At one point, Laura mentioned that she'd discovered an outrageously good seasoned salt mixture when she lived in Seattle. Rosemary, she said dreamily, plus other spices and maybe a little lemon peel. She'd only ever found it at the Whole Foods at 65th and Roosevelt, and she promised to bring some for me the next time her travels made it possible. We waved goodbye on her last day, and that was that.

And then, last week, a plastic tub appeared on my desk, spirited to Santa Monica by another coworker who'd seen Laura as she passed through on her way to her new life. I was touched she'd gone out of her way to make that happen. And hopeful, taking it as a sign that out of sight might not necessarily mean out of mind, despite the youth of our friendship.

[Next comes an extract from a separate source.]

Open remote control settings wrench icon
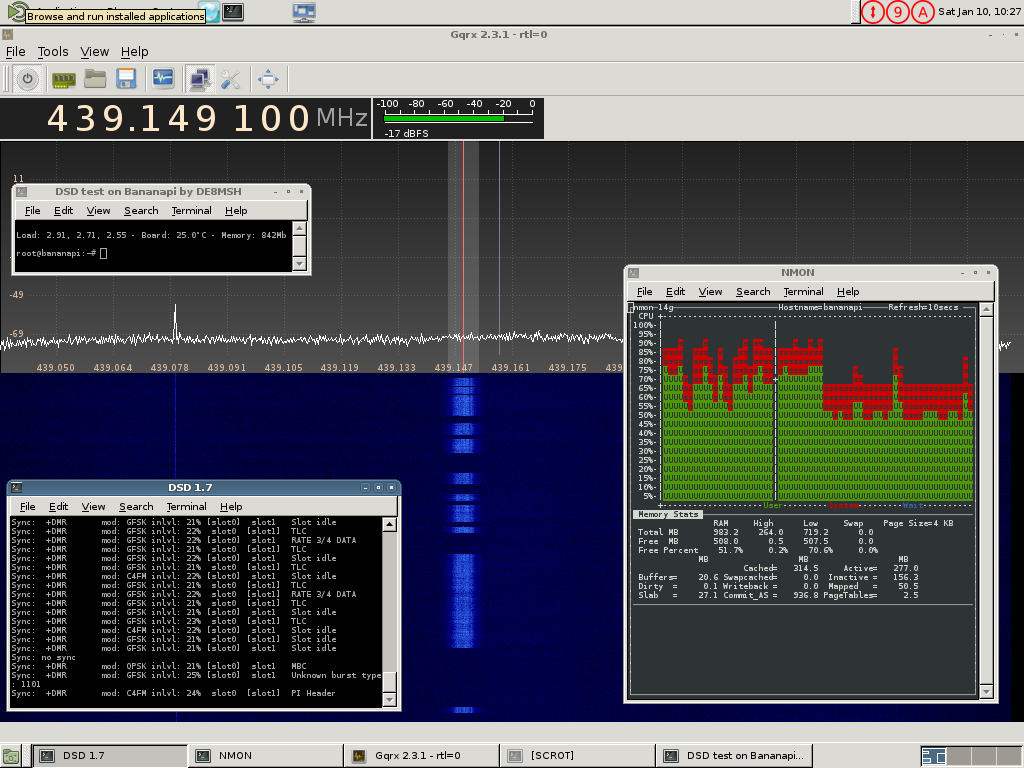 coord(231,79)
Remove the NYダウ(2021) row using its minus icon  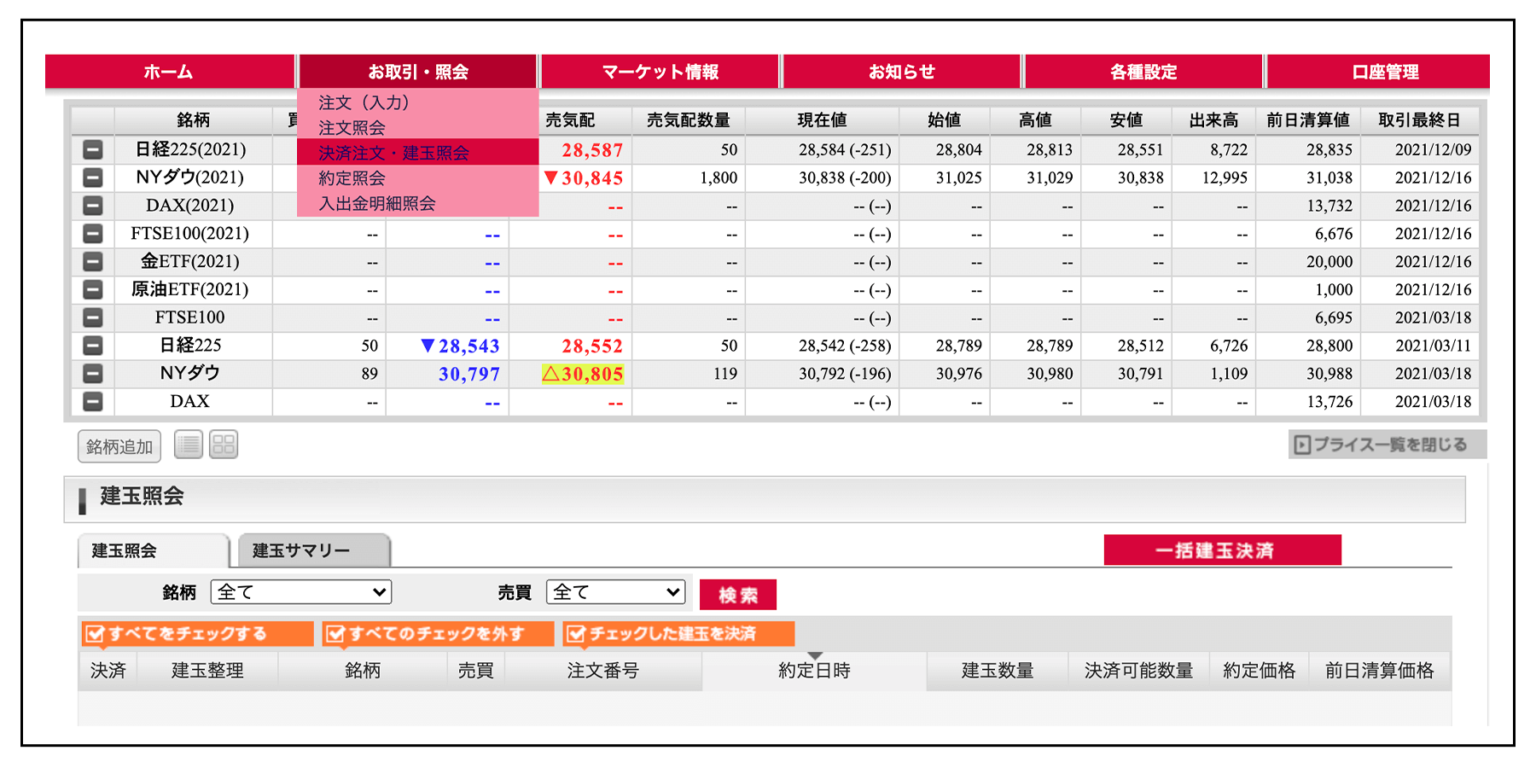tap(92, 178)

Details: The label says "Salt Tuscan, Coastal Goods." Ingredients: Mediterranean sea salt and herbs, spices, garlic, tomato, lemon peel, soy oil and rosemary oil. Laura thinks the rosemary oil is the key to the intensity of the flavor and aroma of the mixture. She wanted to make her own version, but she found rosemary oil hard to come by, and without it the salt mixture never carried the same punch. Laura assures me it's good on popcorn, mashed potatoes, grilled chicken, roasted vegetables, lamb, pork, chicken noodle soup and couscous. Me, I can't even think about cooking with it yet. I just keep smelling it.

1 comment:

Rob Tallon said...

The secret is the rosemary oil they put in it. This salt will make the best chicken dishes you've ever had. Rub it on or make it into a brine. Is great with pork as well.